**DOCUMENT PASSAGE**
>> start
Re: Retry Cached Remote Connections for postgres_fdw in case remote backend gets killed/goes away - Mailing list pgsql-hackers

From Ashutosh Bapat
Subject Re: Retry Cached Remote Connections for postgres_fdw in case remote backend gets killed/goes away
Date
Msg-id CAExHW5vn_JpBOB8Xr1y=w=W1U9Um6UX-X_GPS2+Vd15vBwNrfA@mail.gmail.com
Whole thread Raw
In response to Retry Cached Remote Connections for postgres_fdw in case remote backend gets killed/goes away  (Bharath Rupireddy <bharath.rupireddyforpostgres@gmail.com>)
Responses Re: Retry Cached Remote Connections for postgres_fdw in case remote backend gets killed/goes away
List pgsql-hackers
On Wed, Jul 8, 2020 at 6:10 PM Bharath Rupireddy
<bharath.rupireddyforpostgres@gmail.com> wrote:
>
> I couldn't think of adding a test case to the existing postgres_fdw
> regression test suite with an automated scenario of the remote backend
> getting killed.

You could get a backend's PID using PQbackendPID and then kill it by
calling pg_terminate_backend() to kill the remote backend to automate
scenario of remote backend being killed.

>
> I would like to thank Ashutosh Bapat (ashutosh.bapat.oss@gmail.com)
> for the suggestion to fix this and the review of my initial patch
> attached in [2]. I tried to address the review comments provided on my
> initial patch [3].
>> end
**YOUR TASKS**
1. In the postgres_fdw mailing list reply, which function is suggested for getting a backend's PID?
2. Repeat word for word the part of the postgres_fdw mailing list reply from "Responses Re: Retry" up to and including "backend being killed.".
The material after this point is separate from the postgres_fdw mailing list reply.

**DATA EXTRACT**
>> start
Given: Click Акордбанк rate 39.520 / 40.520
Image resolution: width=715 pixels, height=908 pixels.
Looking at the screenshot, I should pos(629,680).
>> end
**OUTPUTS BY TASK**
1. PQbackendPID

2.
Responses Re: Retry Cached Remote Connections for postgres_fdw in case remote backend gets killed/goes away
List pgsql-hackers
On Wed, Jul 8, 2020 at 6:10 PM Bharath Rupireddy
<bharath.rupireddyforpostgres@gmail.com> wrote:
>
> I couldn't think of adding a test case to the existing postgres_fdw
> regression test suite with an automated scenario of the remote backend
> getting killed.

You could get a backend's PID using PQbackendPID and then kill it by
calling pg_terminate_backend() to kill the remote backend to automate
scenario of remote backend being killed.